This sort of probability is a bit outside my usual comfort zone, but I'll have a go at it.

The length $\ell$ is immaterial, so I'll assume $\ell=1$.

rod.png

Suppose that the cuts occur at $y$ and $x$, with $x,\,y$ independently uniformly distributed in $[0,1]$ and $x$ denoting the larger of them. We must have $x\geqslant1/2$ if the three segments are to form a triangle (because none of the sides can be greater than $1/2$). So one side on the triangle has length $1-x$. The difference between the other two sides must be at most $1-x$, and so $y$ must lie in the interval $\bigl[x-\tfrac12,\tfrac12\bigr]$, of length $1-x$ (see the picture). The probability of that happening (for a given $x$) is $\frac{1-x}x$. However, the probability distribution of $x$ (as the maximum of the two cut points) is not uniform, but has p.d.f. $2x$. So the overall probability of the three segments forming a triangle is $$\int_{1/2}^1 \frac{1-x}x\,2x\,dx = \Bigl[2x-x^2\Bigr]_{1/2}^1 = 1-\frac34 = \frac14.$$

(I hope that's right!)​
 
MarkFL said:
You have a thin rod of length $\ell$ and you cut it randomly into three pieces. Calculate the probability that the three pieces can form a triangle.

** PROBLEM 1 **
Turn the lines of the listing, everything from the line containing "Where should I click to: Open the" down to the line containing "The width and height of the screenshot is (1000, 800).", into a numbered list. Leave out any blank lines.

** ENTRIES **
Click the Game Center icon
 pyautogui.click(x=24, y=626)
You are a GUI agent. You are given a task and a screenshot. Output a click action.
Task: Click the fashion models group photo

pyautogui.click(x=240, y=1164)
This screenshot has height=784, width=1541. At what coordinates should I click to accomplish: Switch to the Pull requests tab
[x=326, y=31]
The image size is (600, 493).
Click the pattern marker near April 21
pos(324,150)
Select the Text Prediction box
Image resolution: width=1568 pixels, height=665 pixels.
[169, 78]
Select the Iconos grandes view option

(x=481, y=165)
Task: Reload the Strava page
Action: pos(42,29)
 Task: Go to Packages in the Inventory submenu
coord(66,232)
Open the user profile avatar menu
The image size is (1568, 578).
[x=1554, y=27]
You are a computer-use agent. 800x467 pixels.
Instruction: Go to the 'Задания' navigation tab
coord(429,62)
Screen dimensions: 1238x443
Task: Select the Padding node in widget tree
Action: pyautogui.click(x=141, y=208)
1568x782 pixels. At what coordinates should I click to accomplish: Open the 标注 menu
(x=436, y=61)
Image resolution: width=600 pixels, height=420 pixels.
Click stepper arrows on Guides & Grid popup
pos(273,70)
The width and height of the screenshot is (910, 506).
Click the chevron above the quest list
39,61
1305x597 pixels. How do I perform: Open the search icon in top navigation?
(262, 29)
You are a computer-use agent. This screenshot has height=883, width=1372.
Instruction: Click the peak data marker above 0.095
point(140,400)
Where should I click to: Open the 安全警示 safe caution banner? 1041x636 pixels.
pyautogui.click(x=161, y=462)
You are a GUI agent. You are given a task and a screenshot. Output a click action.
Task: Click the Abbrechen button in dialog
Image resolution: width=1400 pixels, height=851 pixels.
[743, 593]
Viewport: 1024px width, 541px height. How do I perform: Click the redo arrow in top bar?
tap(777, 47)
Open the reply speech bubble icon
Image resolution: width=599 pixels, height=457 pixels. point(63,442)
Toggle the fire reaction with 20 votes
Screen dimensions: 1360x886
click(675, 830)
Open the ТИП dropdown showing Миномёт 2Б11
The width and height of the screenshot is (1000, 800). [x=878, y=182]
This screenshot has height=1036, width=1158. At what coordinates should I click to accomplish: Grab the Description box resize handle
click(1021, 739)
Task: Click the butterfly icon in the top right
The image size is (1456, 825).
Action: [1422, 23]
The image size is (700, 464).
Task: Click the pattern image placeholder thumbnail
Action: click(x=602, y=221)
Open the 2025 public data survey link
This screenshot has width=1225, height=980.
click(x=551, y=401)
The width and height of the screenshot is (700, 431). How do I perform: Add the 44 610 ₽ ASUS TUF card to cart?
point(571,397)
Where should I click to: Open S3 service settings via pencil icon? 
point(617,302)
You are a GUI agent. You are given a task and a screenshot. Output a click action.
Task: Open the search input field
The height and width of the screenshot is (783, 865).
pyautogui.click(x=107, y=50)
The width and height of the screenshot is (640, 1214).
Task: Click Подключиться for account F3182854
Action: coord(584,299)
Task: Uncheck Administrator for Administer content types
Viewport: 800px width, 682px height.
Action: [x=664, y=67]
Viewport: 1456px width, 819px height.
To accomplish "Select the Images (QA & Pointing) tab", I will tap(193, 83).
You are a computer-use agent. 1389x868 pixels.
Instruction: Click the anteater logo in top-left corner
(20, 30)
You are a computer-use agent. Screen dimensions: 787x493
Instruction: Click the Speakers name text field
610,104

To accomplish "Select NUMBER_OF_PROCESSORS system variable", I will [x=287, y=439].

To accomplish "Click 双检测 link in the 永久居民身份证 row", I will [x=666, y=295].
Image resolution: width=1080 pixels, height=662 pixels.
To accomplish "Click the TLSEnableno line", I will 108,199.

** PROBLEM 2 **
Based on the rod-cutting post, do these statements agree with it? (a) The rod's length changes the probability. (b) The larger cut point $x$ is uniformly distributed. (c) The larger cut point must be at least $1/2$ for the pieces to form a triangle.

** TASK RESULT 1 **
1. Where should I click to: Open the 安全警示 safe caution banner? 1041x636 pixels.
2. pyautogui.click(x=161, y=462)
3. You are a GUI agent. You are given a task and a screenshot. Output a click action.
4. Task: Click the Abbrechen button in dialog
5. Image resolution: width=1400 pixels, height=851 pixels.
6. [743, 593]
7. Viewport: 1024px width, 541px height. How do I perform: Click the redo arrow in top bar?
8. tap(777, 47)
9. Open the reply speech bubble icon
10. Image resolution: width=599 pixels, height=457 pixels. point(63,442)
11. Toggle the fire reaction with 20 votes
12. Screen dimensions: 1360x886
13. click(675, 830)
14. Open the ТИП dropdown showing Миномёт 2Б11
15. The width and height of the screenshot is (1000, 800). [x=878, y=182]

** TASK RESULT 2 **
(a) No: "The length $\ell$ is immaterial, so I'll assume $\ell=1$."
(b) No: "the probability distribution of $x$ (as the maximum of the two cut points) is not uniform, but has p.d.f. $2x$."
(c) Yes: "We must have $x\geqslant1/2$ if the three segments are to form a triangle"